Digenic DUOX1 and DUOX2 Mutations in Cases With Congenital Hypothyroidism

Abstract

Context: The DUOX2 enzyme generates hydrogen peroxide (H2O2), a crucial electron acceptor for the thyroid peroxidase-catalyzed iodination and coupling reactions mediating thyroid hormone biosynthesis. DUOX2 mutations result in dyshormonogenetic congenital hypothyroidism (CH) that may be phenotypically heterogeneous, leading to the hypothesis that CH severity may be influenced by environmental factors (e.g., dietary iodine) and oligogenic modifiers (e.g., variants in the homologous reduced form of NAD phosphate-oxidase DUOX1). However, loss-of-function mutations in DUOX1 have not hitherto been described, and its role in thyroid biology remains undefined.

Case description: We previously described a Proband and her brother (P1, P2) with unusually severe CH associated with a DUOX2 homozygous nonsense mutation (p.R434*); P1, P2: thyrotropin >100 µU/mL [reference range (RR) 0.5 to 6.3]; and P1: free T4 (FT4) <0.09 ng/dL (RR 0.9 to 2.3). Subsequent studies have revealed a homozygous DUOX1 mutation (c.1823-1G>C) resulting in aberrant splicing and a protein truncation (p.Val607Aspfs*43), which segregates with CH in this kindred.

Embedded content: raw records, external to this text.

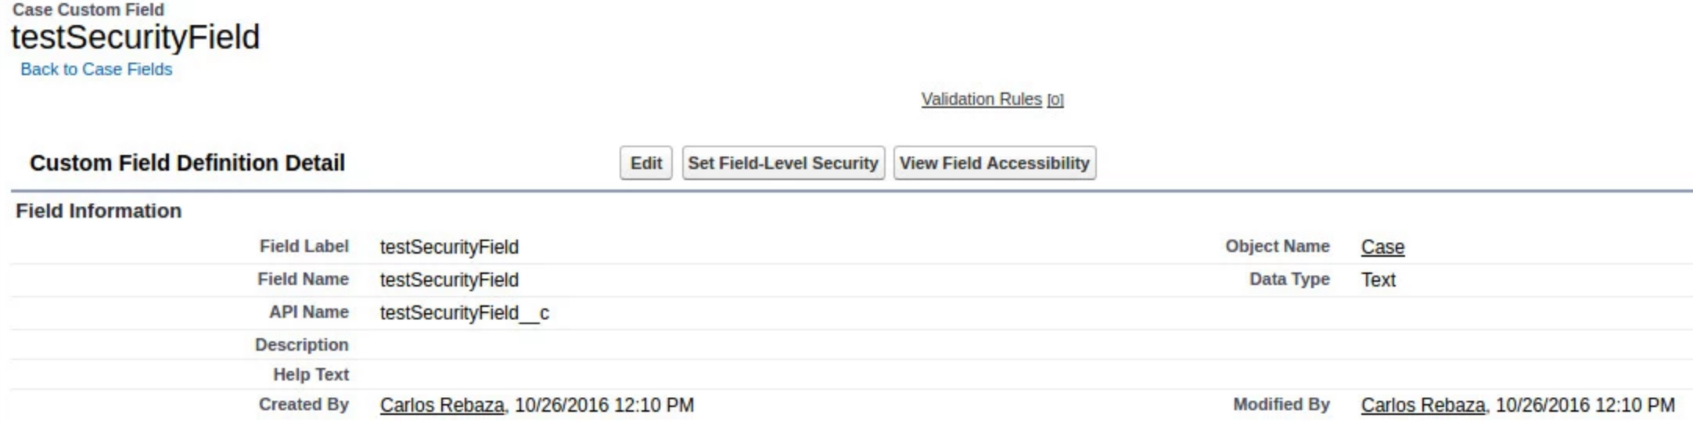Click the Field Name value testSecurityField

pos(449,280)
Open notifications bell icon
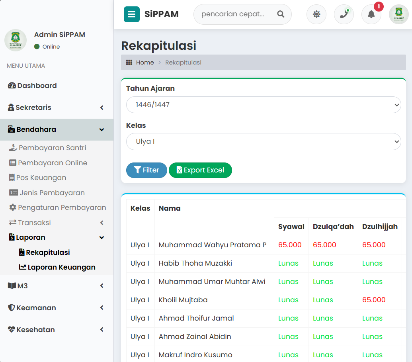The height and width of the screenshot is (362, 412). point(371,14)
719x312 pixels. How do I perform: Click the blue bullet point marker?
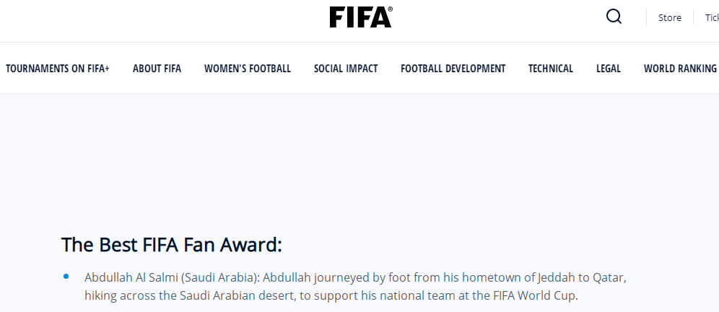click(66, 277)
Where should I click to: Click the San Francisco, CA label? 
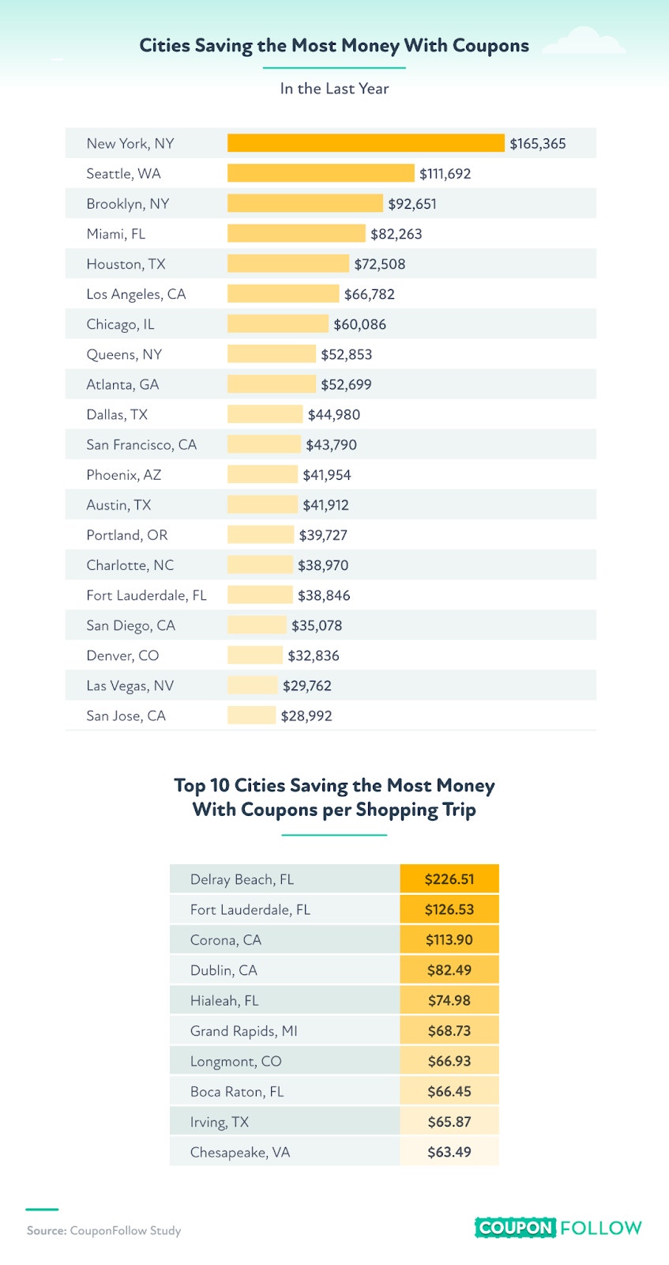(141, 445)
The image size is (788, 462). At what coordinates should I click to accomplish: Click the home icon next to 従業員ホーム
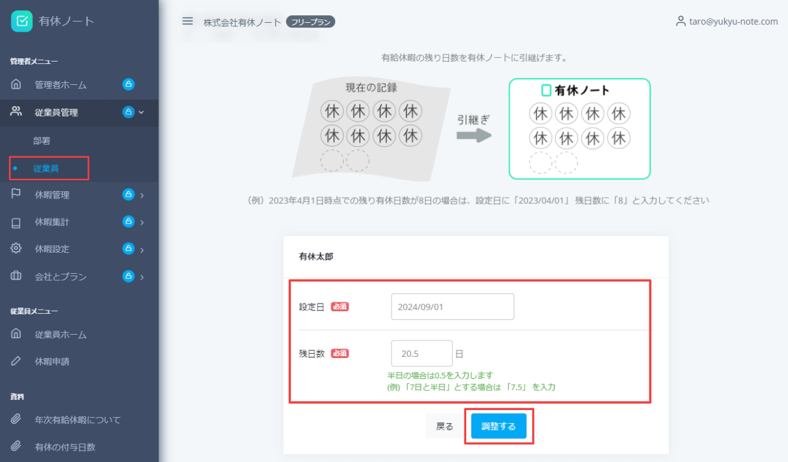[16, 334]
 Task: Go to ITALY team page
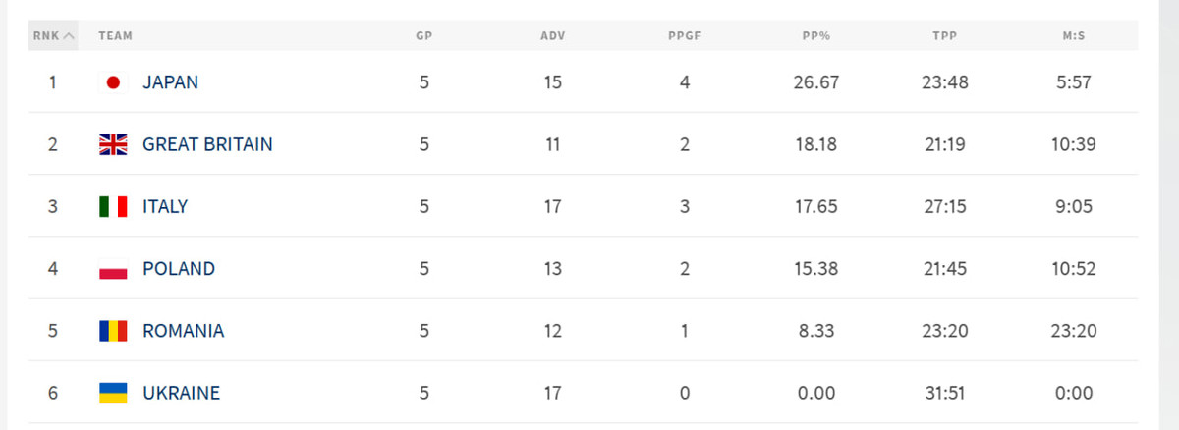pos(165,207)
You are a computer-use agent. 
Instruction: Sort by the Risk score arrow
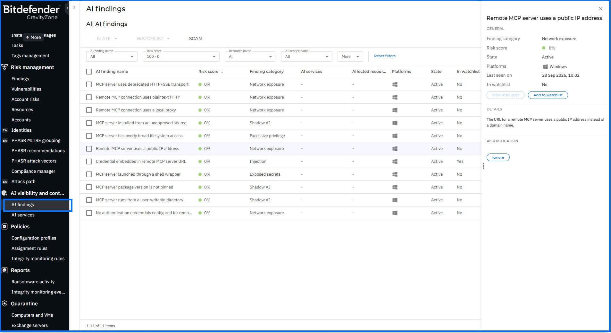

Conclusion: This is a report of digenic mutations in DUOX1 and DUOX2 in association with CH, and we hypothesize that the inability of DUOX1 to compensate for DUOX2 deficiency in this kindred may underlie the severe CH phenotype. Our studies provide evidence for a digenic basis for CH and support the notion that oligogenicity as well as environmental modulators may underlie phenotypic variability in genetically ascertained CH.

Figure 1.

Pedigree diagram summarizing clinical phenotype and genotype. Black: homozygotes for the DUOX2 and DUOX1 mutations; central black dot: heterozygotes for the two mutations. The degree of iodine deficiency on the spot urinary measurement is classified according to World Health Organization criteria. DUOX1 fs, DUOX1 p.Val607Aspfs*43; het, heterozygous; hom, homozygous.

Figure 2.

Complementary DNA amplification and sequencing from homozygous and heterozygous family members, demonstrating aberrant splicing of DUOX1. The electropherogram of the complementary DNAs and transcript sizes of the different DUOX1 variants detected in the family members are shown. Exons are numbered with the first translated exon as exon 1. P1, P2: children with CH and homozygous DUOX1 c.1823-1G>C mutation. M, mother; F, father; S1, sister; all unaffected and heterozygous for the DUOX1 c.1823-1G>C mutation.